## PROBLEM
The answer must consist of every line below that contains the word "Aurelius".

Stored data entries
:::

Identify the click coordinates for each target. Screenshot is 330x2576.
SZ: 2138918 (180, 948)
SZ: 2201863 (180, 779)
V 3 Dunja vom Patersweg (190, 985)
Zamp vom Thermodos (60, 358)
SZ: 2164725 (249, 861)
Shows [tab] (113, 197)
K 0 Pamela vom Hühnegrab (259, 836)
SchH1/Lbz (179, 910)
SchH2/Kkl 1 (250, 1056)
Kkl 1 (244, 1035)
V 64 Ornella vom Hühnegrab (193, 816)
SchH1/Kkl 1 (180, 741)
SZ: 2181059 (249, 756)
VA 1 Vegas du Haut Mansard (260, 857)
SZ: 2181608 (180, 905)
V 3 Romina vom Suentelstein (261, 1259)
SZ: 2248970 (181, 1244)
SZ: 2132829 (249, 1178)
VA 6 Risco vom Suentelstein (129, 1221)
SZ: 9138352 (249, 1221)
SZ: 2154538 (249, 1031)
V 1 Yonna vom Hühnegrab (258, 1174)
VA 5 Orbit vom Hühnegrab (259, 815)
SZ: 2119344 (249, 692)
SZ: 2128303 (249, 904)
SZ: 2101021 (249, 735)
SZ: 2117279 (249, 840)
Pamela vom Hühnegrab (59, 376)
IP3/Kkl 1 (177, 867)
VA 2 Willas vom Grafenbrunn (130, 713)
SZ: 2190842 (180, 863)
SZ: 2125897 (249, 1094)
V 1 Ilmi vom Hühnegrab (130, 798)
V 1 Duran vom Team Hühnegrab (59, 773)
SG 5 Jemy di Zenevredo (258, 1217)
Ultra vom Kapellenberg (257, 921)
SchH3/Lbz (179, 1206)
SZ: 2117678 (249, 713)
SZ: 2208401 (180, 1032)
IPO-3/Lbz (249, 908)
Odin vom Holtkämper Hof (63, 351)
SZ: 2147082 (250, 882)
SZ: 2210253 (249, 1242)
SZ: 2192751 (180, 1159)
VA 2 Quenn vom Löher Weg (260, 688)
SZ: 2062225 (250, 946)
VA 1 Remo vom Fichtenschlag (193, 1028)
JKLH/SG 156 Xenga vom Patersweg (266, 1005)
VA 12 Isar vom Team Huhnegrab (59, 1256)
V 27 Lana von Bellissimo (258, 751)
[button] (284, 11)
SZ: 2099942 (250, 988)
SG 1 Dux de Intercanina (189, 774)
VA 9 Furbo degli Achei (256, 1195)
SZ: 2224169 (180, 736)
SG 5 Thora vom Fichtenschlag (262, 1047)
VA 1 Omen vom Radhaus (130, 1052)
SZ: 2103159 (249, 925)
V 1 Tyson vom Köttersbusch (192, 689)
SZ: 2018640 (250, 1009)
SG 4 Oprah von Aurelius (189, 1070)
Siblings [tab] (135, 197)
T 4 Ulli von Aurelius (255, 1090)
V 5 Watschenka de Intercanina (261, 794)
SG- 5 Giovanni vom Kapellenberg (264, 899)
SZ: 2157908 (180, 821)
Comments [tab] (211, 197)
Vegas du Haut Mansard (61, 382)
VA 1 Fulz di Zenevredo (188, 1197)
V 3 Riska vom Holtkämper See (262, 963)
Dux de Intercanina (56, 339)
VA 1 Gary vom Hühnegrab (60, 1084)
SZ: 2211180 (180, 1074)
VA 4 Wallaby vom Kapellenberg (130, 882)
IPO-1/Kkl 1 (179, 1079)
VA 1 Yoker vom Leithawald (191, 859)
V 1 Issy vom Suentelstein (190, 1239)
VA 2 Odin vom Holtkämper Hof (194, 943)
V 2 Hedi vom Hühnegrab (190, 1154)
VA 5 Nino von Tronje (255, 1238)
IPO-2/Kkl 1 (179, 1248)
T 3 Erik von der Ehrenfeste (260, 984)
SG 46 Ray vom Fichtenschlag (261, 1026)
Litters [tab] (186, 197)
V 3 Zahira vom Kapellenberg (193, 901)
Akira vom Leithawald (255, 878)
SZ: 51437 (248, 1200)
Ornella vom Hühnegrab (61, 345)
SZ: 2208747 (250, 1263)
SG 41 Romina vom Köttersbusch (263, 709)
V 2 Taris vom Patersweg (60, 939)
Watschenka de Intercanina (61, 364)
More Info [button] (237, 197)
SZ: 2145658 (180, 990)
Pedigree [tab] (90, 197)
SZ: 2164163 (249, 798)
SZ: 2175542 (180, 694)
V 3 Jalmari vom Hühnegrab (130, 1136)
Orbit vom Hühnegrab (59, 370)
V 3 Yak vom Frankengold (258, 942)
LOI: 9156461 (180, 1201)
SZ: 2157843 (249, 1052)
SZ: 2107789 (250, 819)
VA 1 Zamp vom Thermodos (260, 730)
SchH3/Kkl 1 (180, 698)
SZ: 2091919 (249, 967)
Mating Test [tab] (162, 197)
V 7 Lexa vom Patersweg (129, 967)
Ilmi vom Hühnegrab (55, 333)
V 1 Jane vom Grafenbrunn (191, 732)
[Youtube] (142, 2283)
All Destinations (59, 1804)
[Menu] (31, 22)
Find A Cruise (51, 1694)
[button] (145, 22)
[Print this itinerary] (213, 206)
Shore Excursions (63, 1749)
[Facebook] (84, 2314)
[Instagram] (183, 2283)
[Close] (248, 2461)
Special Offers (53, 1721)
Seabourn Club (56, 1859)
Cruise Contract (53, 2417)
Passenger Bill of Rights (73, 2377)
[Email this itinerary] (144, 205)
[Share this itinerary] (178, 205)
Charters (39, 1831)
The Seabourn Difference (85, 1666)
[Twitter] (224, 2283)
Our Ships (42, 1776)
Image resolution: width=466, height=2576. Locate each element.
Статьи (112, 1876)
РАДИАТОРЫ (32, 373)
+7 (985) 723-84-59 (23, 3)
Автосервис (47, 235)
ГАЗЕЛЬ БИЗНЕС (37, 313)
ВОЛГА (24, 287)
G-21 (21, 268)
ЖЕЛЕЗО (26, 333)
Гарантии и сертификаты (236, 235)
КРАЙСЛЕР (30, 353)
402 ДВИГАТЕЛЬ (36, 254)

:::

## RESPONSE TO THE TASK
SG 4 Oprah von Aurelius (189, 1070)
T 4 Ulli von Aurelius (255, 1090)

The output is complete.